Down for the count? Don King’s Magnolia Park site headed to auction

Down for the count? Don King’s Magnolia Park site headed to auction



A lender is aiming to deliver a knockout blow against boxing promoter Don King over a distressed 52-acre redevelopment site in Palm Beach County. 

A foreclosure auction for the former jai alai fronton at 1415 45th Street in Mangonia Park is set for May 18 after Palm Beach County Circuit Court Judge Scott Kerner last month awarded a $42.5 million judgment in favor of an affiliate of Taylor Made Lending, a Pompano Beach-based hard money lender, court records show. 

King and Taylor Made Lending’s attorneys did not respond to requests for comment. 

Two entities managed by King that own the property listed the site for sale in April without an asking price, but sources said the boxing legend was seeking offers in the $100 million range. 

The same month, Taylor Made Lending sued the entities for allegedly defaulting on three loans totaling $38 million that were obtained between 2023 and last year. Taylor Made is the special servicer, representing a consortium of investors that own the mortgages, including Miami-based Winston Capital Management.

The lawsuit alleges King is a personal guarantor of the loans, but he is not named as a defendant in the complaint. King has a pending motion to dismiss the foreclosure case. 

The property includes a shuttered 282,800-square-foot jai alai fronton built in 1973, and a lot that is used for parking for a neighboring Tri-Rail passenger rail station, according to an online offering memorandum. King, who organized some of boxing’s greatest all-time matches, bought the site for $6.3 million in 1999, records show. 

King took out the first loan for $22.3 million at a 13.9 percent annual interest rate in 2023, court records show. A year later, he took out the second loan for $9 million at an 18.5 percent annual interest rate, and the third loan for $800,000 with a 2 percent annual interest rate, according to the two mortgages, which were attached to the foreclosure complaint. 

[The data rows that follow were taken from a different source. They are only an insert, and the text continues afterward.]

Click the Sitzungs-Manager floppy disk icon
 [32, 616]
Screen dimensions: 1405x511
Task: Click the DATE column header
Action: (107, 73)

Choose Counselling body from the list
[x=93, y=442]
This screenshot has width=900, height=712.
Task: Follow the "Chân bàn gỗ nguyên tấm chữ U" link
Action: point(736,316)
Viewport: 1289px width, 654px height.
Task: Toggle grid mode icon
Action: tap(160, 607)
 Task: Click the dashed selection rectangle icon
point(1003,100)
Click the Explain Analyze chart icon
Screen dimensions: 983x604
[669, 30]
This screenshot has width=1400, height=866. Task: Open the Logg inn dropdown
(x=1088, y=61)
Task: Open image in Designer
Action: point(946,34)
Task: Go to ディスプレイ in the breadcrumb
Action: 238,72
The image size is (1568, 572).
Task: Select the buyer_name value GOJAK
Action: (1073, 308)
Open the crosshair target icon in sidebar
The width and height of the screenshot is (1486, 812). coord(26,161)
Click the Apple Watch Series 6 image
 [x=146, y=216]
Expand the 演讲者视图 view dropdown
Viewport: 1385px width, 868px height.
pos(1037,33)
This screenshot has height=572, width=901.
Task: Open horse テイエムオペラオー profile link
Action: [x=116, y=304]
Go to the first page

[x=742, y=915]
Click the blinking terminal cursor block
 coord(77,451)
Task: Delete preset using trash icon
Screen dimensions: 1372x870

Taylor Made alleges King stopped making the monthly $138,750 interest-only payments on the $9 million loan in September and failed to repay the $800,000 loan when it matured in December. 

King last attempted to sell the Mangonia Park site a decade ago, but a deal with West Palm Beach-based FRI Investors fell apart.

The property is approved for primarily office, governmental, medical outpatient, educational and manufacturing uses, but 25 percent of the site could be developed into some retail such as pharmacies, gift shops, restaurants and gyms, the offering states. In July, King sold another distressed property facing foreclosure. An affiliate of Straticon, a Boca Raton-based construction firm, paid $11 million for King’s warehouse in Deerfield Beach that served as the boxing promoter’s headquarters. Proceeds from the sale satisfied an allegedly delinquent $5.1 million mortgage King took out on the property in 2023.